Datasklr is a blog to provide examples of data science projects to those passionate about learning and having fun with data.

Factor Analysis

Factor Analysis

shutterstock_598057145.jpg
 
“A client is to me a mere unit, a factor in a problem.”
— Arthur Conan Doyle

Factor Analysis:

Factor Analysis (FA) is a method to reveal relationships between assumed latent variables and manifest variables. A latent variable is a concept that cannot be measured directly but it is assumed to have a relationship with several measurable features in data, called manifest variables. Manifest variables are directly measurable.

There are two main forms of FA: Exploratory and confirmatory FA.  Exploratory FA is designed to uncover relationships between manifest variables and factors without any assumption about specific manifest variables being related to specific factors.  Confirmatory FA tests if a specific factor in a model provides an adequate fit for the correlations between specific manifest variables.   

The FA model is very similar to multiple linear regression because the measurable manifest variables are regressed against the latent variables. In other words, an FA model creates an assumption that observed relationships among manifest variables are due to relationships of the observed manifest variables to the latent variables.  

 

Parameters in the FA Model:

There are two possibilities for estimating parameters in an FA model: Principal Factor Analysis and Maximum Likelihood Factor Analysis. During Principal FA, the correlation matrix of the manifest variables is used.  Here, there are two possible ways to take the communality of variables: square the multiple correlation coefficient of manifest variables with other variables OR use the largest of the absolute values of the correlation coefficients of manifest variables to other manifest variables.

Find the Number of Factors:

It is very important to choose the right number of factors because too few factors produce too many high loadings, while too many factors result in a fragmented model. A description of how to choose the right number of factors is further discussed during the programming section of this chapter. 

Rotation:

Rotation is a process that allows analysts to make an FA solution more interpretable.  Any rotation has a goal.  Orthogonal rotations require that factor should not be correlated.  The goal of orthogonal rotation is generalizability and simplicity.  In contrast, oblique rotations allow for correlated factors and their goal is to produce the best fit.

 The rules rotation:

  • Interpretation is easier with strong loadings;

  • Each row in the factor matrix must contain at least one zero;

  • Each column must contain at least k zeros;

  • Every pair of columns of the matrix of the matrix should have variables whose loadings are strong in one but disappear in another column;

  • If the number of factors is above four, every column pair should have several variables with zero loadings in specific column pairs;

  • In every pair of columns few variables should have non-zero loadings.  

Rotation Techniques:

Orthogonal rotation: Major advantage is simplicity - The loadings are correlations between factors and the observed features.
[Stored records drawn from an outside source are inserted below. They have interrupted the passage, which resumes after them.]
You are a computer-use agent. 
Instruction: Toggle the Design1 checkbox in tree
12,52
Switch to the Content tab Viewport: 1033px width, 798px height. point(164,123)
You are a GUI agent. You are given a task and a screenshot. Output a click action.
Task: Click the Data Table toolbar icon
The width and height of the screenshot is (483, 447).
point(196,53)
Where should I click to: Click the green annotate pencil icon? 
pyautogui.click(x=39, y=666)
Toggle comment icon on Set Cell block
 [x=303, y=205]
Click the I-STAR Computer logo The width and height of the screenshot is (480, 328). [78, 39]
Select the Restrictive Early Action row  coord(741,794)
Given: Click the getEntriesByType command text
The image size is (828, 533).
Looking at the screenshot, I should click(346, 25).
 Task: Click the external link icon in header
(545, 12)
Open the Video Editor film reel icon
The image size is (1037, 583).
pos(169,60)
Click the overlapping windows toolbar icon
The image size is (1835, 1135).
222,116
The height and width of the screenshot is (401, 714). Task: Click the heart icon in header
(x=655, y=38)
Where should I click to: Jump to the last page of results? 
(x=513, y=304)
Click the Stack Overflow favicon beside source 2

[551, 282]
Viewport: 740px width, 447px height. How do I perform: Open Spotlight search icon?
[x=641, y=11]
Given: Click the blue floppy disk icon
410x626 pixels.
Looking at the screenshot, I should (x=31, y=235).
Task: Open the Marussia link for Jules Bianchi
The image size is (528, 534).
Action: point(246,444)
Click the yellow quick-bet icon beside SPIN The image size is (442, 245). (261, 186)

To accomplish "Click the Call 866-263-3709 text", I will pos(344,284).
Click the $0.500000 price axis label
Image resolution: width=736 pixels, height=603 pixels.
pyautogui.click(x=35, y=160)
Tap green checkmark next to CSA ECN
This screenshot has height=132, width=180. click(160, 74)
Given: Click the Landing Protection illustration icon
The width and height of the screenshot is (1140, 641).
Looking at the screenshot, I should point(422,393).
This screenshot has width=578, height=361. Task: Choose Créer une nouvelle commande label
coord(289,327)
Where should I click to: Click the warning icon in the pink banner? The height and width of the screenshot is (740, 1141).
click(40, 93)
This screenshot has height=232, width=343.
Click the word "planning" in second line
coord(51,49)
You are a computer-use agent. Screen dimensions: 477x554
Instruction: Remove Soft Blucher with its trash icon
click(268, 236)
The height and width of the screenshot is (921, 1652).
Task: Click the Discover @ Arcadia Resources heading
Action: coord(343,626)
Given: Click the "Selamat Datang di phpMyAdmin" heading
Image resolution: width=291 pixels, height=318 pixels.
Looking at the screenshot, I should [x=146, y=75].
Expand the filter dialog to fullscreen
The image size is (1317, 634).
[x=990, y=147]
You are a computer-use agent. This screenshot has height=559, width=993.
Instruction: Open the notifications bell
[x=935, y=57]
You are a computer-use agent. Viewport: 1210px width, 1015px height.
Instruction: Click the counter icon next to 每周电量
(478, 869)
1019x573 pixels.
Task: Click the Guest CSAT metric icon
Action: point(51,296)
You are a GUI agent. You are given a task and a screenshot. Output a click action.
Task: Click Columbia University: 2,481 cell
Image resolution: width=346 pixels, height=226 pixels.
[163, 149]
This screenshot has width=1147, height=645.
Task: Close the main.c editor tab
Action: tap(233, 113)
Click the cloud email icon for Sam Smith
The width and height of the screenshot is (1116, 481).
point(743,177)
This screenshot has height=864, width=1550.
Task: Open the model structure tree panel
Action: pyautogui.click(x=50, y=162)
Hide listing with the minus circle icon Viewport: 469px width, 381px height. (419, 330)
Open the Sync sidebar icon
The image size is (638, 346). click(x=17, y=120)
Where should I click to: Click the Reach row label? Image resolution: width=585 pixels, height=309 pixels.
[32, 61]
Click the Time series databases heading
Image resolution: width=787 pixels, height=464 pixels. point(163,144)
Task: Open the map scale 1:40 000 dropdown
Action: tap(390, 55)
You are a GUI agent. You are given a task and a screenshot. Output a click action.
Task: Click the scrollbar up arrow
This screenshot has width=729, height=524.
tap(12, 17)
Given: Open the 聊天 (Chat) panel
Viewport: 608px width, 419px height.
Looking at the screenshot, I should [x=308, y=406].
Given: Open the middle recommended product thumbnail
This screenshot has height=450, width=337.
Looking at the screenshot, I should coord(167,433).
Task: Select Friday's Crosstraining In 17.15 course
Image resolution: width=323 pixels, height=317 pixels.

  • Varimax: Few large and lots of close to 0 loadings

  • Quartimax: Forces a given variable to correlate highly with one factor. Makes large loadings extremely large and small loadings extremely small. Maximizes the variance across the rows of the factor matrix by raising the loadings to the fourth power.

  • Oblimax: When the assumption of homogeneously distributed error cannot be applied, but may be replaced by a principle of maximum kurtosis, according to D.R Saunders (The rationale for an “oblimax” method of transformation in factor analysis)

  • Equimax: Attempted improvements on varimax. The rotation adjusts to the number of factors being rotated. resulting in more uniformly distributed set of factors vs. varimax. Creates less generic factors.

Oblique rotation: More complex - Factor pattern coefficients are regression coefficients that can be used to create observed features by multiplying the factors with the factor pattern coefficients. Factor structure coefficients are correlation coefficients between factors and observed features.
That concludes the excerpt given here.